They connect borrowers with investors through an online marketplace. They have provided a publicly available dataset from 2007-2011. I have it under Project files. Please see the data with its data dictionary (This is in another separate excel sheet that explains what all the variables mean).
You just got an interview as an analyst for the Lending Club. The client wants you to analyze this big amount of information.
- Start by making initial observations of the data. What types of variables are present? Is there anything that catches your eye? A good analyst checks the data carefully. See the Quartz Guide to Bad Data on our slides.
- Summarize the qualitative data present in the dataset with frequency distributions and the various graphs/charts we have used in the class for Chapter 2. Analyze at least two different variables. Interpret your variables.
- Do the same thing with the quantitative data present. Analyze at least two other variables. Interpret your results.
- Pick two of the above graphs you chose and describe the shape of those distributions (when applicable).
- Why did you use the certain graphs you did? Are there any benefits over the other?

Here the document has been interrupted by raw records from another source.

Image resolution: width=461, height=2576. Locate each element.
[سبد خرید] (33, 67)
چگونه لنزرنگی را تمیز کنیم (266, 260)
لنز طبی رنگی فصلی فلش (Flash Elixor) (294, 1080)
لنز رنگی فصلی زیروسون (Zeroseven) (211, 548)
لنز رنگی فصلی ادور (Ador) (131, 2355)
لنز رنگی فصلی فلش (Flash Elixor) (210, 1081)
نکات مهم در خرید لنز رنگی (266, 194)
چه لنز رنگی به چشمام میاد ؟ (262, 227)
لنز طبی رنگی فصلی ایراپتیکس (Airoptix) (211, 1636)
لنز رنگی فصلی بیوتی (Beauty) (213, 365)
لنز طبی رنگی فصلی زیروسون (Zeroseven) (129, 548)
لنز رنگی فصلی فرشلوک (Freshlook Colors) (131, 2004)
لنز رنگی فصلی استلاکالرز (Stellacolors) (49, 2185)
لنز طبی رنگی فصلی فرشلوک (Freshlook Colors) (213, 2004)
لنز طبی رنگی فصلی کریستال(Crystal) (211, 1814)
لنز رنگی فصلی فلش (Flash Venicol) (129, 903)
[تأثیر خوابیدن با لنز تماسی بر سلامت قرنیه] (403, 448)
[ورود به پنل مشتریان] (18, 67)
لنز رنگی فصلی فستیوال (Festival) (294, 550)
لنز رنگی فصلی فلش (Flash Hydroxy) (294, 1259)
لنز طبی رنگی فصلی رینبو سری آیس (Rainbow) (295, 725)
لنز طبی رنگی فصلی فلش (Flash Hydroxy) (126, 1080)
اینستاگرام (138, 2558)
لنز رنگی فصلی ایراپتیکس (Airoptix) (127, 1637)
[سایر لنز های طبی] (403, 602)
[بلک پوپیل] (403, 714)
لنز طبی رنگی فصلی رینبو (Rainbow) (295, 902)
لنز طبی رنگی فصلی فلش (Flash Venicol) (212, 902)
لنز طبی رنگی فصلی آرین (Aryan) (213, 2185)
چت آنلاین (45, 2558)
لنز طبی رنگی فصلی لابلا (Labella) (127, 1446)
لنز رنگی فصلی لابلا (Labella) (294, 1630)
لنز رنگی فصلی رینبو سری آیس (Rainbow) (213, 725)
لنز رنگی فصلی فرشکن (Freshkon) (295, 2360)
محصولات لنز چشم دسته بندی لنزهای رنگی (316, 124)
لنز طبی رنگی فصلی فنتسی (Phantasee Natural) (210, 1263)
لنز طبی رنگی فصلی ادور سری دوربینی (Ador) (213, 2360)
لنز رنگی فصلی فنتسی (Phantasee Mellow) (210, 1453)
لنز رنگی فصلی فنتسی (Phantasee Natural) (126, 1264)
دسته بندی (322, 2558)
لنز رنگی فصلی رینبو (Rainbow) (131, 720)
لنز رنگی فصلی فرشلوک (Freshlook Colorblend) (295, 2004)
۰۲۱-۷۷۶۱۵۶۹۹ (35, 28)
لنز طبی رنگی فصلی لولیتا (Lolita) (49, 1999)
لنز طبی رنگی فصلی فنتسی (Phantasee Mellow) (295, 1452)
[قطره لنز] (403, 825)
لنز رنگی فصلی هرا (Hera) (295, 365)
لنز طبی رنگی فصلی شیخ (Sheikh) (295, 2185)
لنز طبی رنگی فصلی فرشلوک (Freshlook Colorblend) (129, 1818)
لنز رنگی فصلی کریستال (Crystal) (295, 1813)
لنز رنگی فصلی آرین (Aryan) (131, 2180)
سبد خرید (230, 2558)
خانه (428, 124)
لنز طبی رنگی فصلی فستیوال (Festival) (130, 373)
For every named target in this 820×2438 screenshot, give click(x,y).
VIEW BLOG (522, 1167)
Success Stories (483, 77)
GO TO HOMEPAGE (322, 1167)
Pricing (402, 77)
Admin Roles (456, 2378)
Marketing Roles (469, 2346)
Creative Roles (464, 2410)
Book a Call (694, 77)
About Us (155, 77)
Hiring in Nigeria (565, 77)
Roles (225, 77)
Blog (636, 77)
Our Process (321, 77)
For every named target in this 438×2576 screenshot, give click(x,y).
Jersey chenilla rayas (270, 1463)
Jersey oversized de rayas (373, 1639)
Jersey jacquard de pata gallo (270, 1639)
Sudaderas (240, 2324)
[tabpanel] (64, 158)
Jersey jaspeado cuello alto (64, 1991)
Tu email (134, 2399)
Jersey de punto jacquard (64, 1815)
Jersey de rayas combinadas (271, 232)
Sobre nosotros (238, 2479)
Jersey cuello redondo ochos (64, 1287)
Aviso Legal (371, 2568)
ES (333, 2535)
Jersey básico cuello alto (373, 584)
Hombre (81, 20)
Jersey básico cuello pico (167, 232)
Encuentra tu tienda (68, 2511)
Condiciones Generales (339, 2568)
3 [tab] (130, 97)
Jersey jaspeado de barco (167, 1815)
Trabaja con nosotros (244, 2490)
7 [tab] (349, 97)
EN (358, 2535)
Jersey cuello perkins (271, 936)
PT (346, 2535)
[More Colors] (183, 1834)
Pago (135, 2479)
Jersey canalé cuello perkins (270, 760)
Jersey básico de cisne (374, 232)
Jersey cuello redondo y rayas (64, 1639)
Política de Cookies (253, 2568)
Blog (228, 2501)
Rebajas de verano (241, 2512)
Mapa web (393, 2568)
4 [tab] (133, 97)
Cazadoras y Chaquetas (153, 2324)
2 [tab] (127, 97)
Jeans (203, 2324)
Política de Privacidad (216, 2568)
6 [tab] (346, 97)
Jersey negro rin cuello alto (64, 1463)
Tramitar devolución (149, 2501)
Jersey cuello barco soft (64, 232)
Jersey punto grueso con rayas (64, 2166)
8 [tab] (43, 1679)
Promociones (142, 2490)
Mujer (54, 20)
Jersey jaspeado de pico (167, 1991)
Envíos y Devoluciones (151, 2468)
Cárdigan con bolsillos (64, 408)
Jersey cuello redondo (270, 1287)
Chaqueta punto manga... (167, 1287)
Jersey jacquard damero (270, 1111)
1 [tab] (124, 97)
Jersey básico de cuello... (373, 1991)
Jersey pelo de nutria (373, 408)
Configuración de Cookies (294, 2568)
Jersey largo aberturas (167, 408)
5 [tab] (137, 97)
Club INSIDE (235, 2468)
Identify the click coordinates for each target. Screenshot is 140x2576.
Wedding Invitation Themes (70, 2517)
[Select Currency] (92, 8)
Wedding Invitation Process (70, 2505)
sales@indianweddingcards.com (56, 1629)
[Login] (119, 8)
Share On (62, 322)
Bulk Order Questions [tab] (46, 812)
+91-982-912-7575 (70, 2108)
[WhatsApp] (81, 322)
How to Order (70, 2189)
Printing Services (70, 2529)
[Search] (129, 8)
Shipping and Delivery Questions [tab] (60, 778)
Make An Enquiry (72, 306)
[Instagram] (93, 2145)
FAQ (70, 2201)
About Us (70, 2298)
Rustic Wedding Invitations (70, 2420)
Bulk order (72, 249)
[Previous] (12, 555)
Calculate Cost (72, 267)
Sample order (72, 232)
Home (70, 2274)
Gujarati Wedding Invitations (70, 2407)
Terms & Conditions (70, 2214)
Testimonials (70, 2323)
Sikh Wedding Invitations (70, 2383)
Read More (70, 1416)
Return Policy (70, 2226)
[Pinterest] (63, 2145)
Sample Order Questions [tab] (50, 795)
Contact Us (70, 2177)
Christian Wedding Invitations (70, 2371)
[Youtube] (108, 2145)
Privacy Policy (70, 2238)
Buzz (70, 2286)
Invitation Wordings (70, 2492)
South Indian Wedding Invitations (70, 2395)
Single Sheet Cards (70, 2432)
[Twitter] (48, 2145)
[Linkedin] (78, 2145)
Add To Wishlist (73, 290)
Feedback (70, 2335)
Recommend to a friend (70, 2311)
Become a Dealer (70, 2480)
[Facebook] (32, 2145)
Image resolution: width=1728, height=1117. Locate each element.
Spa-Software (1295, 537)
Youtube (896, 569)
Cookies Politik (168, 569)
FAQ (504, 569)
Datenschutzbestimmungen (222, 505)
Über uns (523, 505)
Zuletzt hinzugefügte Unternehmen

- Now I want you to take two variables you think might be related. Create a scatterplot. Find the covariance, correlation, and interpret the results.
- Use Chebyshev’s or Empirical rule (decide which one is more appropriate) to describe the data in a meaningful way that would mean something to the client.
Finally, give me a summary of what you have discovered as a whole from this dataset. You want the Lending Club to know that you are very interested in working with them. Give them something to think about.
Extra Credit:
Upload this Excel sheet into Python or R and follow steps 2, 3, and 6 as above. Feel free to go beyond the project and try other statistical methods.